Through a series of both individual and group exercises (all involving various lego people, bricks, animals, weapons), we imagined dictators, our future selves, external driving forces, and even what the future for social entrepreneurship would look like with “Openness to financial innovations and unlimited length of time horizon.” (see below!)

One of the things I found most fascinating was that although at the beginning of an exercise you may have no idea how to answer the question (“You have 10 minutes to illustrate where you want to be in 2020.” Ten Minutes!), through the process of starting to build and use the Lego, it became easier to articulate and develop meanings and symbolism. A tiny addition to your Lego board could mean something huge to you- and it was the other participants’ role to unpick and ask questions behind the meaning of what you illustrated.

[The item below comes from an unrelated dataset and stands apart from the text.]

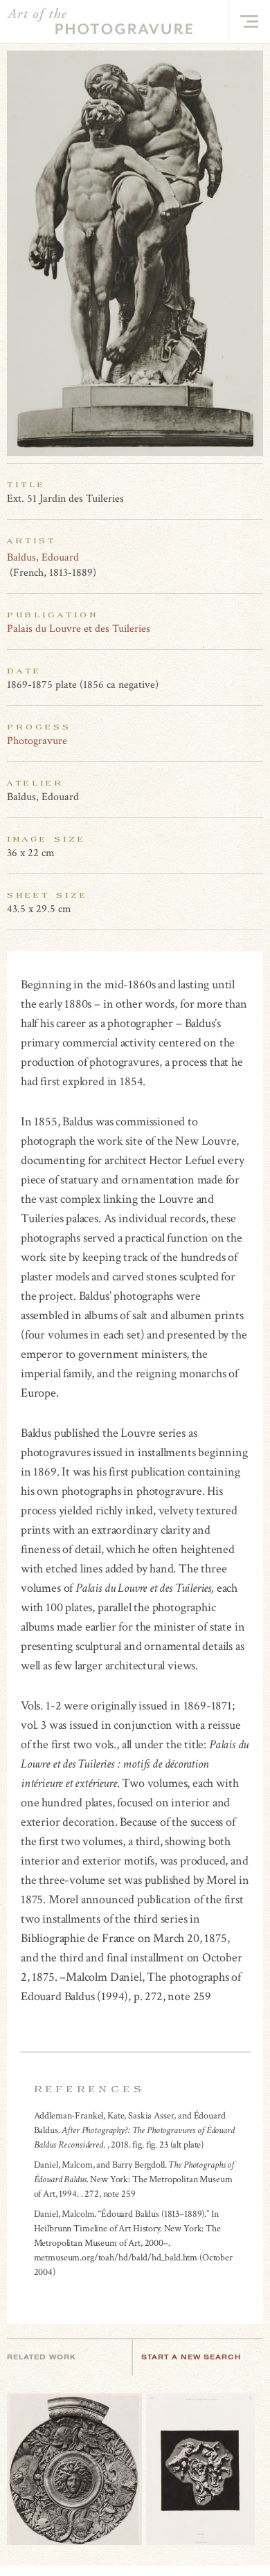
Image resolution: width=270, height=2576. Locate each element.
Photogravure (37, 741)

The use of the Lego bricks opened up our imagination, enabled us to discuss some really powerful concepts openly with distributed dialogue, and demonstrated how interpretation is so subjective. We also learned some structures for futures scenario planning; as a group, creating four visions for the future of social entrepreneurship. None of which are likely to happen- but creating an imagined future enables you to take steps into it, and take an Adaptive or Activist stance to your position within that accordingly.

It may seem flippant to be playing with Lego, but it was a really eye opening experience: “Lego enables us to create metaphors and those metaphors are like a torch light. They help us form memory, connect emotionally to what we are doing, and activate parts of our brain that aren’t usually connected.”

I think you have to be open minded about ‘play’ to get something out of Lego Serious Play, but I’d encourage anyone to explore how it can be used within an organisation, as well as supporting the development of entrepreneurs.